• Problem description
A line below contains "Jump to section", and a later one contains "Click the focal". Repeat both, with every line between them, exactly.

• Data in this exercise
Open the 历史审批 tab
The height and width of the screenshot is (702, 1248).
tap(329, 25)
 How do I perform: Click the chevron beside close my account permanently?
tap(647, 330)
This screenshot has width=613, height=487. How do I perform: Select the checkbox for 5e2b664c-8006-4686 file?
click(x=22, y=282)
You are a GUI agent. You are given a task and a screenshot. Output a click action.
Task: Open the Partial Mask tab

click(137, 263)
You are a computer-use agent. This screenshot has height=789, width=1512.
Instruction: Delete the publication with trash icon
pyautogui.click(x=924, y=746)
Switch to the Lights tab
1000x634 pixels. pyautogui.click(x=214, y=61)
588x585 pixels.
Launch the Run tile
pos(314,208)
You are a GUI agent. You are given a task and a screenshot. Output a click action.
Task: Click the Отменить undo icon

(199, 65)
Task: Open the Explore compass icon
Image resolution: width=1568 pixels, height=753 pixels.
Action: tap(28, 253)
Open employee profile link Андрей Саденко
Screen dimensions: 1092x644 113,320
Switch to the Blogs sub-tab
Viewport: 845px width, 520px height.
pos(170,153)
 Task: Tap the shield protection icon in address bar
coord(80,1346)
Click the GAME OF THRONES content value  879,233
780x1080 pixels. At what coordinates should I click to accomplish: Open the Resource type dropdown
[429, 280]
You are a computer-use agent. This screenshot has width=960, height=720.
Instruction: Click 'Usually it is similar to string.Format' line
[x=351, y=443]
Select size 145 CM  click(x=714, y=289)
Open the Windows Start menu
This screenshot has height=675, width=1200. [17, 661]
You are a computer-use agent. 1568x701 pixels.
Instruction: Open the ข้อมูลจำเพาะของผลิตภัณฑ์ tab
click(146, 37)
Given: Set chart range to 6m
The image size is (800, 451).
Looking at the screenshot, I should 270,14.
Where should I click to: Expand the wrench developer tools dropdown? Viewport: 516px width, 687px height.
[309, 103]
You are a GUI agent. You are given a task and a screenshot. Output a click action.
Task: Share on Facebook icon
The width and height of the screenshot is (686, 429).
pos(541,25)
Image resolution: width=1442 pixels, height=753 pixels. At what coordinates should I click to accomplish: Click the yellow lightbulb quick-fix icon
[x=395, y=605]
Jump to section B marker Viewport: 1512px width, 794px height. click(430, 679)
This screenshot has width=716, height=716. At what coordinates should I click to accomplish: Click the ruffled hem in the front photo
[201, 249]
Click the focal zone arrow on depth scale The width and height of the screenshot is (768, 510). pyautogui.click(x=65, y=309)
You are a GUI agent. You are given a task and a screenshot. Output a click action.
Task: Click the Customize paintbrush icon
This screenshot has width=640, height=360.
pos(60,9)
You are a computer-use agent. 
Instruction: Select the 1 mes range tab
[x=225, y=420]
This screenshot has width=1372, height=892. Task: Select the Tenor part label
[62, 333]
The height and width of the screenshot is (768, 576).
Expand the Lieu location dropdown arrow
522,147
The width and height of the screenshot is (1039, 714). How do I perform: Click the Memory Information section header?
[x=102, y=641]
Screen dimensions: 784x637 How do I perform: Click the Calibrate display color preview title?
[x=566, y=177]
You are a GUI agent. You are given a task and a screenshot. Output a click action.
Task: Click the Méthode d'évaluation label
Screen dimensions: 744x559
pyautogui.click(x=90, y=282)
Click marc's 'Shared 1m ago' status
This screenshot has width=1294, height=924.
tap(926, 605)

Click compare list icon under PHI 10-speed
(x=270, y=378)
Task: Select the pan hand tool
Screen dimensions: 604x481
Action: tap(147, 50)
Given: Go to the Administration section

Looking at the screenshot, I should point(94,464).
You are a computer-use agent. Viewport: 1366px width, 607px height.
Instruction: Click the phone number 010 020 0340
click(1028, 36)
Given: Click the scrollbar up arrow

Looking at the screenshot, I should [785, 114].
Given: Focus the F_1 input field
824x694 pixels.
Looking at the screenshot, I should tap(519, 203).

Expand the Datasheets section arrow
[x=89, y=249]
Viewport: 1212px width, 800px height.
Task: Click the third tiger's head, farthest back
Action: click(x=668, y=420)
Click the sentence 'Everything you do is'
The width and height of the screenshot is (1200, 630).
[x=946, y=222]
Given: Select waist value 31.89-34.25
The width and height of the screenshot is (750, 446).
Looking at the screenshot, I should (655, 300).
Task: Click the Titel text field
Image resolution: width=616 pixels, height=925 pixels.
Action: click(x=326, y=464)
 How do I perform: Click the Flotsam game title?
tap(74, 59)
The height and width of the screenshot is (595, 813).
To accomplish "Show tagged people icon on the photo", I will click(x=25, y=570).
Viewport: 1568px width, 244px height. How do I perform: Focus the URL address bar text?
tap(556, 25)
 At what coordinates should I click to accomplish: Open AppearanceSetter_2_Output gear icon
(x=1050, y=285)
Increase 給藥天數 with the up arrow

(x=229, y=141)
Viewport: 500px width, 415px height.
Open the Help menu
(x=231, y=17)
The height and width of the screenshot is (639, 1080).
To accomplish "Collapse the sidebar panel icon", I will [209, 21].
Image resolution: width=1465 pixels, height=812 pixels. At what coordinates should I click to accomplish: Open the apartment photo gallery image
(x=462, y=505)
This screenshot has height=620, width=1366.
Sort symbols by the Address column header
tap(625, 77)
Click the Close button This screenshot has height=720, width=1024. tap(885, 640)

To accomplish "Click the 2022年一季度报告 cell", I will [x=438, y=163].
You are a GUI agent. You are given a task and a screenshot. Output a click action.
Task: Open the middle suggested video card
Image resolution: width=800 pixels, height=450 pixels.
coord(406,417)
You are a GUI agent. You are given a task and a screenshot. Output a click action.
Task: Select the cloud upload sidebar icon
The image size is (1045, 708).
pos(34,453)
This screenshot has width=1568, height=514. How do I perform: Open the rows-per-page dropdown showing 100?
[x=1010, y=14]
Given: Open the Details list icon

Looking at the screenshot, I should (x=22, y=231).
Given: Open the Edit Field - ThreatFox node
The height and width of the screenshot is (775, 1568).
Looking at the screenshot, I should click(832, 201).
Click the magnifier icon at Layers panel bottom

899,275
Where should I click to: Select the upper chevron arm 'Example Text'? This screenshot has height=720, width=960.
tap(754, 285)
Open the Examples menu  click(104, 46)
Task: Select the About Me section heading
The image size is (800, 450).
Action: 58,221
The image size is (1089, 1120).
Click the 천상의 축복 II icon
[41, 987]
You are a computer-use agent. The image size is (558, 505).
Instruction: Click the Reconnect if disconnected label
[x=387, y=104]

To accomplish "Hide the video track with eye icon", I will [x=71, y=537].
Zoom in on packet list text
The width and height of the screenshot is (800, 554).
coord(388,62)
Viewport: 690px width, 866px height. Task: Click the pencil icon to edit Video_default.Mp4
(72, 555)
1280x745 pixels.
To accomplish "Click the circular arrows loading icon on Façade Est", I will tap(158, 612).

• Response
Jump to section B marker Viewport: 1512px width, 794px height. click(430, 679)
This screenshot has width=716, height=716. At what coordinates should I click to accomplish: Click the ruffled hem in the front photo
[201, 249]
Click the focal zone arrow on depth scale The width and height of the screenshot is (768, 510). pyautogui.click(x=65, y=309)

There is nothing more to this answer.